WORK INSTRUCTIONS - The listing that follows should be duplicated character for character.

INFORMATION GIVEN -
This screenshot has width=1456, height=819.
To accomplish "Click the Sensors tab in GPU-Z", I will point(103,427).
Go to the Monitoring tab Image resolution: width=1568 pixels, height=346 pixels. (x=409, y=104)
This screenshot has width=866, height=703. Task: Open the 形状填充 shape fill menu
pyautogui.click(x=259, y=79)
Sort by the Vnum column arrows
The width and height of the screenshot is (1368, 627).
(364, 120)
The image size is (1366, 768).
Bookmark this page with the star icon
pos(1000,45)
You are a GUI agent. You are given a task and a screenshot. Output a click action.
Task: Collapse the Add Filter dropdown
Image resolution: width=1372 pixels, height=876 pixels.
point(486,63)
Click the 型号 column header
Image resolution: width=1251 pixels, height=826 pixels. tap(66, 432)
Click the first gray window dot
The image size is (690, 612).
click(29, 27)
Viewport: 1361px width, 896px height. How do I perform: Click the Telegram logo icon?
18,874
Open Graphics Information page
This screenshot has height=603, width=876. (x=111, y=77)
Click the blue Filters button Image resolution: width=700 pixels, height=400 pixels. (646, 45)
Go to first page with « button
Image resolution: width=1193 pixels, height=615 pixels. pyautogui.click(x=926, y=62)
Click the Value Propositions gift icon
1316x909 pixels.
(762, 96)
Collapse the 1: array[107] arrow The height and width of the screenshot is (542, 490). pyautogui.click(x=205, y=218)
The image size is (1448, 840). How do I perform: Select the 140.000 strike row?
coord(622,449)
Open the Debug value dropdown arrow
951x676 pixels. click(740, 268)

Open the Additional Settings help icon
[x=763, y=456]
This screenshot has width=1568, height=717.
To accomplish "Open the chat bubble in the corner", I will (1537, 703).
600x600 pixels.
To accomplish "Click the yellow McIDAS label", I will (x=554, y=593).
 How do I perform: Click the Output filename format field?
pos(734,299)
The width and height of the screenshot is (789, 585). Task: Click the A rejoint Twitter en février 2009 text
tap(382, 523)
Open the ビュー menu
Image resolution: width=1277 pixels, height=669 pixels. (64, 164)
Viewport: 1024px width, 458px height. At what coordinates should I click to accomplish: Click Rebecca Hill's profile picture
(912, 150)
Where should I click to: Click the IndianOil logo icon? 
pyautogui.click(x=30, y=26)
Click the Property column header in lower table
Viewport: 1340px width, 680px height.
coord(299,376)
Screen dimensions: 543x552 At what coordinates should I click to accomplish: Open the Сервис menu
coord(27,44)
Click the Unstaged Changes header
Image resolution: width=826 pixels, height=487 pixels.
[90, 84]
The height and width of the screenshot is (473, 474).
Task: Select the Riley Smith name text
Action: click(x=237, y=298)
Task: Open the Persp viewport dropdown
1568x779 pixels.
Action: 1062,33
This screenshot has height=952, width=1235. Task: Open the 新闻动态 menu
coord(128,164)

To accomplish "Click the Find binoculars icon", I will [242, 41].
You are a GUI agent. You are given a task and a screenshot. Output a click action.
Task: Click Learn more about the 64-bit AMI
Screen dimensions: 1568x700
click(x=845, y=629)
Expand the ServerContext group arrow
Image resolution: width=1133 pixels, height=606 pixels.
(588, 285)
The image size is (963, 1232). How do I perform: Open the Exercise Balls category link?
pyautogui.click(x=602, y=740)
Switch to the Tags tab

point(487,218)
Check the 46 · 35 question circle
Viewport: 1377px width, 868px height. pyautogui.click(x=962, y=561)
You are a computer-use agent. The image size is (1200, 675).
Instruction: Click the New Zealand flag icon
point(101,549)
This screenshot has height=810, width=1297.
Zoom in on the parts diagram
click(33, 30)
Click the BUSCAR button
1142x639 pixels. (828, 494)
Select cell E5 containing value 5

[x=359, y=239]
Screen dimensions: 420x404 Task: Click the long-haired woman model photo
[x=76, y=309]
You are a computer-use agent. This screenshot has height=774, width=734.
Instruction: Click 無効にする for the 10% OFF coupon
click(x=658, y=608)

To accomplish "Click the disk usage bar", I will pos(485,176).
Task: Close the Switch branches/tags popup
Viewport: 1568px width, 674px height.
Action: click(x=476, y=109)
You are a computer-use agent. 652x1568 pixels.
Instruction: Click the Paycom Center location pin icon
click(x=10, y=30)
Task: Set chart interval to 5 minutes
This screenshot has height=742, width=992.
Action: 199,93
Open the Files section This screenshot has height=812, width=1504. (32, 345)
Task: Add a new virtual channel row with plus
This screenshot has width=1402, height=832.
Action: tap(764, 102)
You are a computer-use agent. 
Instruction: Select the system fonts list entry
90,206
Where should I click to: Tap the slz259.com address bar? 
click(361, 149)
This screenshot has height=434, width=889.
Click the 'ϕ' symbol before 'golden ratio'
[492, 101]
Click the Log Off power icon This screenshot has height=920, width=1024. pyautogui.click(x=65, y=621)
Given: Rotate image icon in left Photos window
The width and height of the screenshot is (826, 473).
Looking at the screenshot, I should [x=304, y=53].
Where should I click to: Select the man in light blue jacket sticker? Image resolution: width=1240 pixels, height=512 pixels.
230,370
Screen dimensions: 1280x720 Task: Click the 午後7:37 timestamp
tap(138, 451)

RESPONSE FOR THIS EXERCISE -
This screenshot has width=1456, height=819.
To accomplish "Click the Sensors tab in GPU-Z", I will point(103,427).
Go to the Monitoring tab Image resolution: width=1568 pixels, height=346 pixels. (x=409, y=104)
This screenshot has width=866, height=703. Task: Open the 形状填充 shape fill menu
pyautogui.click(x=259, y=79)
Sort by the Vnum column arrows
The width and height of the screenshot is (1368, 627).
(364, 120)
The image size is (1366, 768).
Bookmark this page with the star icon
pos(1000,45)
You are a GUI agent. You are given a task and a screenshot. Output a click action.
Task: Collapse the Add Filter dropdown
Image resolution: width=1372 pixels, height=876 pixels.
point(486,63)
Click the 型号 column header
Image resolution: width=1251 pixels, height=826 pixels. tap(66, 432)
Click the first gray window dot
The image size is (690, 612).
click(29, 27)
Viewport: 1361px width, 896px height. How do I perform: Click the Telegram logo icon?
18,874
Open Graphics Information page
This screenshot has height=603, width=876. (x=111, y=77)
Click the blue Filters button Image resolution: width=700 pixels, height=400 pixels. (646, 45)
Go to first page with « button
Image resolution: width=1193 pixels, height=615 pixels. pyautogui.click(x=926, y=62)
Click the Value Propositions gift icon
1316x909 pixels.
(762, 96)
Collapse the 1: array[107] arrow The height and width of the screenshot is (542, 490). pyautogui.click(x=205, y=218)
The image size is (1448, 840). How do I perform: Select the 140.000 strike row?
coord(622,449)
Open the Debug value dropdown arrow
951x676 pixels. click(740, 268)

Open the Additional Settings help icon
[x=763, y=456]
This screenshot has width=1568, height=717.
To accomplish "Open the chat bubble in the corner", I will (1537, 703).
600x600 pixels.
To accomplish "Click the yellow McIDAS label", I will (x=554, y=593).
 How do I perform: Click the Output filename format field?
pos(734,299)
The width and height of the screenshot is (789, 585). Task: Click the A rejoint Twitter en février 2009 text
tap(382, 523)
Open the ビュー menu
Image resolution: width=1277 pixels, height=669 pixels. (64, 164)
Viewport: 1024px width, 458px height. At what coordinates should I click to accomplish: Click Rebecca Hill's profile picture
(912, 150)
Where should I click to: Click the IndianOil logo icon? 
pyautogui.click(x=30, y=26)
Click the Property column header in lower table
Viewport: 1340px width, 680px height.
coord(299,376)
Screen dimensions: 543x552 At what coordinates should I click to accomplish: Open the Сервис menu
coord(27,44)
Click the Unstaged Changes header
Image resolution: width=826 pixels, height=487 pixels.
[90, 84]
The height and width of the screenshot is (473, 474).
Task: Select the Riley Smith name text
Action: click(x=237, y=298)
Task: Open the Persp viewport dropdown
1568x779 pixels.
Action: 1062,33
This screenshot has height=952, width=1235. Task: Open the 新闻动态 menu
coord(128,164)

To accomplish "Click the Find binoculars icon", I will [242, 41].
You are a GUI agent. You are given a task and a screenshot. Output a click action.
Task: Click Learn more about the 64-bit AMI
Screen dimensions: 1568x700
click(x=845, y=629)
Expand the ServerContext group arrow
Image resolution: width=1133 pixels, height=606 pixels.
(588, 285)
The image size is (963, 1232). How do I perform: Open the Exercise Balls category link?
pyautogui.click(x=602, y=740)
Switch to the Tags tab

point(487,218)
Check the 46 · 35 question circle
Viewport: 1377px width, 868px height. pyautogui.click(x=962, y=561)
You are a computer-use agent. The image size is (1200, 675).
Instruction: Click the New Zealand flag icon
point(101,549)
This screenshot has height=810, width=1297.
Zoom in on the parts diagram
click(33, 30)
Click the BUSCAR button
1142x639 pixels. (828, 494)
Select cell E5 containing value 5

[x=359, y=239]
Screen dimensions: 420x404 Task: Click the long-haired woman model photo
[x=76, y=309]
You are a computer-use agent. This screenshot has height=774, width=734.
Instruction: Click 無効にする for the 10% OFF coupon
click(x=658, y=608)

To accomplish "Click the disk usage bar", I will pos(485,176).
Task: Close the Switch branches/tags popup
Viewport: 1568px width, 674px height.
Action: click(x=476, y=109)
You are a computer-use agent. 652x1568 pixels.
Instruction: Click the Paycom Center location pin icon
click(x=10, y=30)
Task: Set chart interval to 5 minutes
This screenshot has height=742, width=992.
Action: 199,93
Open the Files section This screenshot has height=812, width=1504. (32, 345)
Task: Add a new virtual channel row with plus
This screenshot has width=1402, height=832.
Action: tap(764, 102)
You are a computer-use agent. 
Instruction: Select the system fonts list entry
90,206
Where should I click to: Tap the slz259.com address bar? 
click(361, 149)
This screenshot has height=434, width=889.
Click the 'ϕ' symbol before 'golden ratio'
[492, 101]
Click the Log Off power icon This screenshot has height=920, width=1024. pyautogui.click(x=65, y=621)
Given: Rotate image icon in left Photos window
The width and height of the screenshot is (826, 473).
Looking at the screenshot, I should [x=304, y=53].
Where should I click to: Select the man in light blue jacket sticker? Image resolution: width=1240 pixels, height=512 pixels.
230,370
Screen dimensions: 1280x720 Task: Click the 午後7:37 timestamp
tap(138, 451)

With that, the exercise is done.